カメラでの署名機能利用には、電子署名ライセンスおよびソニー対応カメラへの電子署名ライセンスのインストールが必要である。今回、動画向け電子署名ライセンスの提供を開始する。

静止画ライセンスと同様に1年間の有期限ライセンスである。静止画・動画ライセンスの単独販売に加え、両ライセンスをセットにしたパッケージ販売も用意する。

「Ci Media Cloud(シーメディアクラウド)」での真正性情報表示

ソニーの映像制作向けクラウドメディアストレージ「Ci Media Cloud」においても、報道機関を対象として、静止画および動画コンテンツの真正性を証明するC2PA規格準拠の電子署名情報の表示が新たに利用可能になる。

動画への真正性情報の記録に対応するソニー製カメラ

  • デジタル一眼カメラ「α1 II」「α9 III」
  • Cinema Line カメラ「FX3」「FX30」
  • XDCAMメモリーカムコーダー「PXW-Z300」
  • デジタル一眼カメラ「α1」「α7R V」「α7 IV」:2025年11月以降対応予定
  • デジタル一眼カメラ「α7S III」:2026年以降対応予定

開発背景

生成AIの急激な進化は新しい表現の可能性をもたらす一方、改ざんされた画像やフェイク画像のまん延による影響が懸念されている。

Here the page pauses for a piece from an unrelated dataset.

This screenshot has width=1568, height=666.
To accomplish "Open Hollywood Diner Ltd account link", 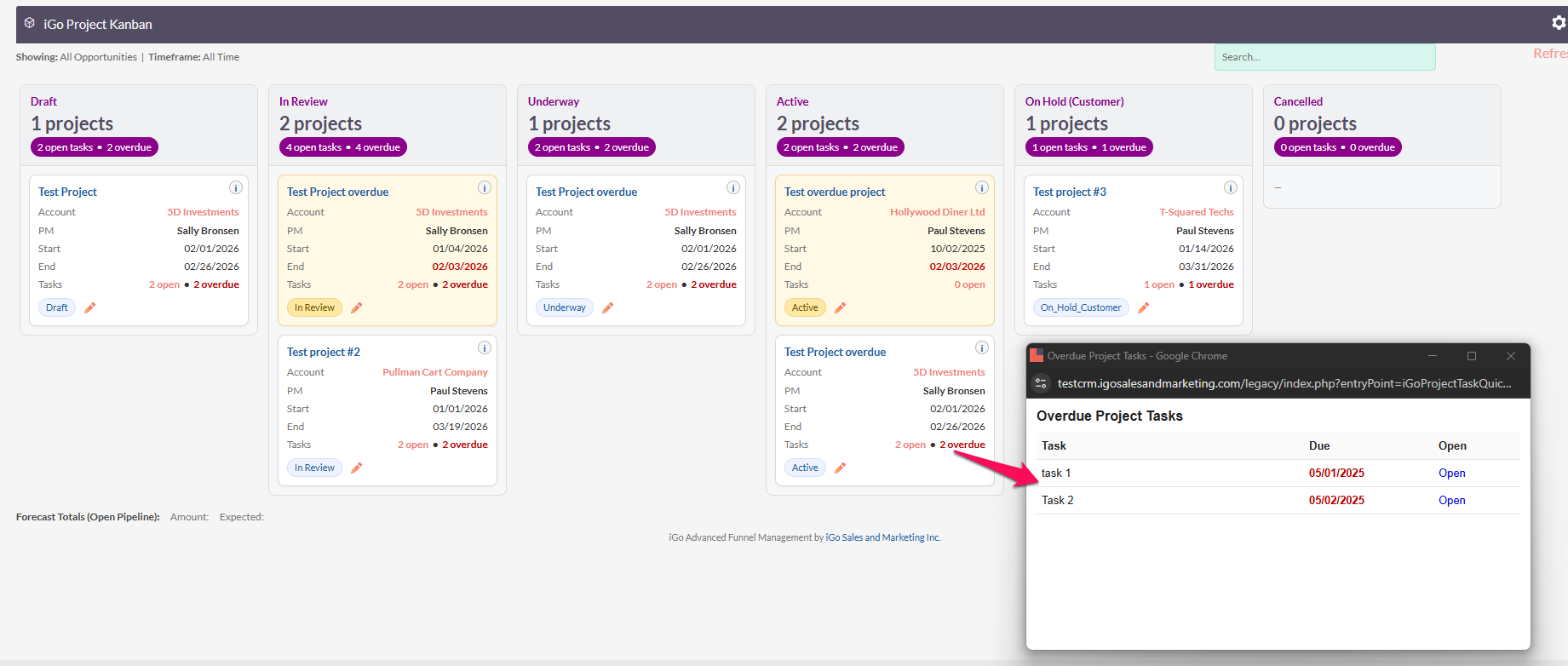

特に報道機関では、正確で信頼できる情報を提供する重要性が増している。

この社会課題の解決に向けて、ソニーは、画像の改ざん検証の仕組みとして、C2PA規格への対応のみならず、独自のデジタル署名技術およびカメラからの3D深度情報を含むメタ情報の活用を加えた、高精度な真正性カメラソリューションを提供している。C2PAは、デジタルコンテンツの出所と信ぴょう性に対し、オープンスタンダードと技術仕様を策定する標準化団体である。ソニーは、2022年3月から運営委員会メンバーとして参画し、デジタルコンテンツの透明性の担保に貢献しているという。

静止画への対応に加え、動画コンテンツへの真正性対応の要望が高まっている。これを受け、ソニーは英国の公共放送BBCの研究開発部門と協力し、動画コンテンツの真正性を検証する実証実験行うなど技術開発を進めてきた。

ソニーは、動画の真正性対応により、報道における動画コンテンツの信ぴょう性向上への貢献を目指すとしている。